Putting it all together… again

library(tidyverse)
library(tidymodels)
library(vip)

# 1. Import and tidy data
calihouse <- read_csv("./data/calihousing.csv", show_col_types = FALSE)

# 2. Split data for training and testing
set.seed(2022)
ch_split <- initial_split(calihouse, prop = 0.8, strata = house_mdn_value)
ch_train <- training(ch_split)
ch_test <- testing(ch_split)

# 3. Prepare preprocessing recipe
ch_recipe <-
  recipe(ch_train) |> 
  update_role(house_mdn_value, new_role = "outcome") |>
  update_role(house_mdn_age:dist_sj, new_role = "predictor") |> 
  step_nzv(all_predictors()) |> 
  step_corr(all_predictors()) |> 
  step_lincomb(all_predictors()) |> 
  step_normalize(all_numeric_predictors())
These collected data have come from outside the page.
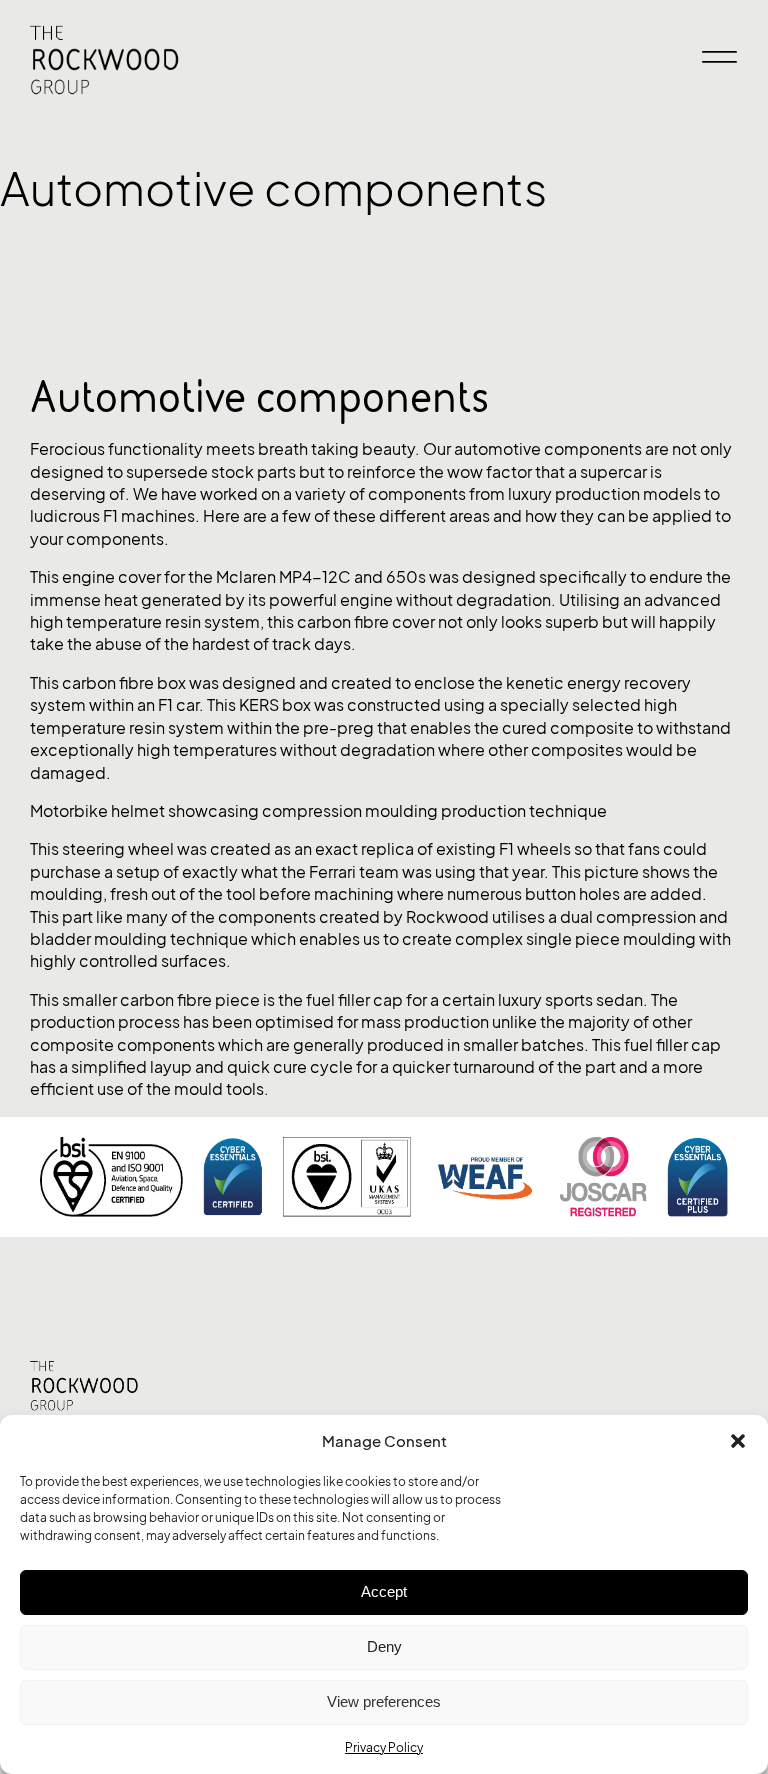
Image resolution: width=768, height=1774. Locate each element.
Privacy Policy (384, 1747)
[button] (738, 1441)
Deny (384, 1646)
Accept (384, 1591)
# 4. Set up model and parameters
ch_model <-
  rand_forest(mtry = tune(), trees = tune(), min_n = tune()) |> 
  set_mode("regression") |>
  set_engine("ranger", importance = "impurity")

# 5. Prepare workflow
ch_wflow <-
  workflow() |> 
  add_recipe(ch_recipe) |> 
  add_model(ch_model)

# 6. Tune parameters using grid search
ch_folds <- vfold_cv(ch_train, v = 10, strata = house_mdn_value)
ch_param <-
  ch_model |> 
  extract_parameter_set_dials() |> 
  finalize(ch_folds)
ch_tune <-
  ch_wflow |> 
  tune_grid(
    resamples = ch_folds,
    param_info = ch_param,
    grid = 20
  )

# 7. Finalize the workflow
ch_param_final <- select_best(ch_tune, metric = "rmse")
ch_wflow_final <-
  ch_wflow |> 
  finalize_workflow(ch_param_final)
ch_final <-
  ch_wflow_final |> 
  last_fit(ch_split)

# 8. Evaluate model performance
collect_metrics(ch_final)
ch_pred <- collect_predictions(ch_final)
ggplot(ch_pred, aes(x = house_mdn_value, y = .pred)) +
  geom_point(alpha = 1/5) +
  geom_abline() +
  coord_obs_pred()

# Bonus: Explore variable importance
ch_final |> 
  extract_fit_parsnip() |> 
  vi()
ch_final |> 
  extract_fit_parsnip() |> 
  vip()

Advanced Previews

Data Splitting and Preprocessing

  • Clustered and longitudinal data

    • rsample::group_vfold_cv()
    • rsample::rolling_origin()
  • Nested cross-validation

    • rsample::nested_cv()
  • Dimensionality Reduction

    • recipes::step_pca()
    • recipes::step_nnmf()
  • Imputing missing predictors

    • recipes::step_impute_linear()
    • recipes::step_impute_knn()

Development and Tuning

  • Alternative algorithms

    • parsnip::linear_reg(penalty, mixture)
    • parsnip::logistic_reg(penalty, mixture)
    • parsnip::svm_rbf(cost)
  • Alternative tuning procedures

    • finetune::tune_sim_anneal()
    • finetune::tune_race_anova()
  • Combining models into ensembles

    • stacks::stacks()
    • stacks::blend_predictions()

Model Evaluation

  • Workflow sets and parallelization

    • workflowsets::workflow_set()
    • tune::control_grid()
  • Advanced/alternative metrics

    • yardstick::mcc() or yardstick::mn_log_loss()
    • yardstick::ccc() or yardstick::huber_loss()
  • Statistical model comparison

    • tidyposterior::perf_mod()
    • tidyposterior::contrast_models()

Explanation and Deployment

  • Advanced model explanations

    • DALEXtra::explain_tidymodels()
    • DALEXtra::model_parts()
    • DALEXtra::predict_parts()
    • DALEXtra::model_profile()
  • Bundling and deploying models

    • bundle::bundle()
    • vetiver::vetiver_model()

Question and Answer

Resources

Practice Assignments

Practice Assignments

  1. Refit the model from Walkthrough #1 using regularized logistic regression classification and the GLMNET engine:
logistic_reg(penalty = "tune", mixture = "tune") |> 
set_mode("classification") |> 
set_engine("glmnet")
  1. Adjust the model from Walkthrough #1 to predict Methamphetamine use (Meth) rather than Cocaine use (Coke)
  1. Adjust the model from Walkthrough #2 to search over a larger grid of 125 parameter values (i.e., 5 unique values for each parameter or \(5^3\))
  1. Explore the additional datasets on the workshop website and adapt your code to build a predictive model for one of these datasets.